I am a PhD candidate in Economics at MIT, specializing in environmental economics. My work has been supported by the NSF Graduate Research Fellowship and the NOAA-Sea Grant Fellowship.
I will spend the 2025–2026 academic year as an Environmental Fellow at the Harvard University Center for the Environment, before joining the Yale School of the Environment as an assistant professor in July 2026.
Redistribution in Environmental Permit Markets: Transfers and Efficiency Costs with Trade Restrictions
Regulators often impose trade restrictions in environmental permit markets, lowering gains from trade in order to redistribute to groups that do not directly benefit from permit trade, such as labor in regulated firms. I evaluate the efficiency and distributional impacts of two common trade restrictions in Iceland’s fisheries permit market: segmented trading by firm size and individual production requirements. Using detailed harvest and permit trading data linked to administrative records on worker employment and earnings, I conduct a difference-in-differences analysis showing that permit trade increases the harvest share of productive boats by 15 percentage points, shifts income from lower- to higher-income workers, and reduces aggregate labor demand by 12%. I further demonstrate that the trade restrictions, designed to counteract these labor impacts, are binding and lower productivity. To quantify the trade-offs from each restriction, I develop a model of fishery production and permit trading to simulate profits, labor demand, and worker earnings in permit market equilibria without the restrictions. The comparison reveals distinct benefits for each restriction: Per dollar of foregone profit, segmentation increases labor demand 20 times more than the production requirement, while the production requirement redistributes 14% more income to low-income workers than segmentation. Implementing both restrictions creates more jobs and higher-paying ones and even outperforms the production requirement alone.
Additionality and Asymmetric Information in Environmental Markets: Evidence from Conservation Auctions
Market mechanisms aim to reduce environmental degradation at low cost, but they are undermined when participants' conservation actions are not marginal to the incentive — or "additional" — as the lowest-cost participants may not offer the highest social value. We investigate this challenge in the Conservation Reserve Program’s auction mechanism for ecosystem services, linking bids to satellite-derived land use. Three-quarters of marginal auction winners are not additional. The heterogeneity in counterfactual land use introduces adverse selection. We develop a model of bidding and additionality to quantify welfare implications. Alternative auctions increase efficiency by using scoring rules that incorporate expected land use impacts.
How, What, and Where to Regulate: Instrument Choice in Spatial Environmental Policies
Environmental regulators face a fundamental choice: to control harmful activity through output prices (e.g., taxes), fixed quantities (e.g., caps), or input-based constraints (e.g., effort limits).
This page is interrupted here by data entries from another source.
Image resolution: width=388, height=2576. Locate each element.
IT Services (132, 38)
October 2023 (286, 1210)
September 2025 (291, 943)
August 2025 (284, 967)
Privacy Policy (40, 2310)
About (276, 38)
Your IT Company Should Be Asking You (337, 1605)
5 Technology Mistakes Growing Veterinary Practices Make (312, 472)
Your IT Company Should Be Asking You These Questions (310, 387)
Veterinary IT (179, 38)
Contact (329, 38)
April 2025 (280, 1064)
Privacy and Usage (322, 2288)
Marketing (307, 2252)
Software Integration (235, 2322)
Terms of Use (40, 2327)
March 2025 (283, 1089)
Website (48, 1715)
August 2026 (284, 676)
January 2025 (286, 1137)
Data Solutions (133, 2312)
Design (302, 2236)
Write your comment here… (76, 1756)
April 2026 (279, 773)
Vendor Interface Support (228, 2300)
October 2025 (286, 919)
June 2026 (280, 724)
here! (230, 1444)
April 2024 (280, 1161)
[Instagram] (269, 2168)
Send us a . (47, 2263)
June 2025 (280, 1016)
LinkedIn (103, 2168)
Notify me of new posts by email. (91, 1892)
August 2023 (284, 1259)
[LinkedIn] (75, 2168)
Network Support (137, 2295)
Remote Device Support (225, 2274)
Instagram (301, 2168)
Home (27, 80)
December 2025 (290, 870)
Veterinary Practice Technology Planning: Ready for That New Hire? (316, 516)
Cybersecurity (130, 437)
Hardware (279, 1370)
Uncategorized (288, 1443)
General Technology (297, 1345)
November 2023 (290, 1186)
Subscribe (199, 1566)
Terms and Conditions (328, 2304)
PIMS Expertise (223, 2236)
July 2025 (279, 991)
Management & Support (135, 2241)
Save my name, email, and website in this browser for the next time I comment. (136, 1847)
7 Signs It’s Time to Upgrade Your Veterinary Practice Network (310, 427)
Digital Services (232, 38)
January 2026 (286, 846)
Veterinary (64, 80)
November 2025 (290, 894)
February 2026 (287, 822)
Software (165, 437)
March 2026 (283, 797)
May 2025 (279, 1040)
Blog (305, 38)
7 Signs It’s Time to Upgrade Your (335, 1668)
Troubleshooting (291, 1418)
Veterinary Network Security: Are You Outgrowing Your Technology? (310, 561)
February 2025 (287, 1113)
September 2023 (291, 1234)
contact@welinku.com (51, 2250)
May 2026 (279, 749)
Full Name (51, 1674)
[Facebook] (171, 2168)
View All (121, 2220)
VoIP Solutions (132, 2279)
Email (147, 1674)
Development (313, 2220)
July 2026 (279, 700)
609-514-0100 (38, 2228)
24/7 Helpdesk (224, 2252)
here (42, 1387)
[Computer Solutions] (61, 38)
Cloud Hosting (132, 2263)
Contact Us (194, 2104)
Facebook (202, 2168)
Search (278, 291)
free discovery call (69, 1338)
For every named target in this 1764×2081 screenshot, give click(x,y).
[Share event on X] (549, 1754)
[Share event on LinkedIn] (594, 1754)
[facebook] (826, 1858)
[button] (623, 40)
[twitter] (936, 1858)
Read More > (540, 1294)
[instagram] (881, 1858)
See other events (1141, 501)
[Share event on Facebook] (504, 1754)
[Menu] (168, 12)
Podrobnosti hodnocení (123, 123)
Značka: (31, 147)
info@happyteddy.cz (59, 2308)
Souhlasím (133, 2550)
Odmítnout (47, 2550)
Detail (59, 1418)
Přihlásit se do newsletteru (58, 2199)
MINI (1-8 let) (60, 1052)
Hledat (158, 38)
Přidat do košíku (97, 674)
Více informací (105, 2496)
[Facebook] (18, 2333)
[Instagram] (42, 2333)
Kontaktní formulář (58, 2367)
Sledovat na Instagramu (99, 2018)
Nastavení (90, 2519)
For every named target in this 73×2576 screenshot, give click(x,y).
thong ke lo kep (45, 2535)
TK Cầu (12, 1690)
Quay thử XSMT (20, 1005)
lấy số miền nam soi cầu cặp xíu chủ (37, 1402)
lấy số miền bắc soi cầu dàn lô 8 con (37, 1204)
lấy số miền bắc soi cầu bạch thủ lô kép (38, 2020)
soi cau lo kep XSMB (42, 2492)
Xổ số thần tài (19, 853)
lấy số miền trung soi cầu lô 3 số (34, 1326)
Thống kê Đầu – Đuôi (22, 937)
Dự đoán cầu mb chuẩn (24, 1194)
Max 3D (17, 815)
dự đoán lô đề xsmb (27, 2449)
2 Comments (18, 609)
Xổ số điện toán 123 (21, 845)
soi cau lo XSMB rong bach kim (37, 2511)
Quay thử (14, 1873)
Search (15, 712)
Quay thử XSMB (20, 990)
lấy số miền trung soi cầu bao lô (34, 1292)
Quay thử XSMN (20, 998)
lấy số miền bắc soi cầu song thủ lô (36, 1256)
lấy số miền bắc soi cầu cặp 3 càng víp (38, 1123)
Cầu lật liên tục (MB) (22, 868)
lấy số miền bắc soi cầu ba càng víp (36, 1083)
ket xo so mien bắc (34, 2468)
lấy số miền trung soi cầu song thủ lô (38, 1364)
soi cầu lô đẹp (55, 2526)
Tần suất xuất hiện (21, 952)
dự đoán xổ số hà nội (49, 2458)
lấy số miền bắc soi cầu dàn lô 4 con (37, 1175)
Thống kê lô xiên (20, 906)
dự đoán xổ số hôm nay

These decisions must often be made under ecological and economic uncertainty. We develop a conceptual and empirical framework comparing these instruments when shocks affect both the productivity of effort and output prices. Output price instruments offer maximal flexibility, input constraints offer selective flexibility, and quantity caps are rigid. The optimal policy depends on the steepness of marginal shadow costs and the correlation of shocks. Applying our framework to the U.S. Atlantic sea scallop fishery, we use vessel-level data and a stylized simulation to compare instruments. We find that price instruments maximize aggregate value but concentrate benefits and risk overharvesting. Input-based instruments provide a middle ground—trading off efficiency for equity and limited flexibility in the face of shocks. Our results rationalize real-world policy designs and have broad relevance for climate, water, and pollution policy.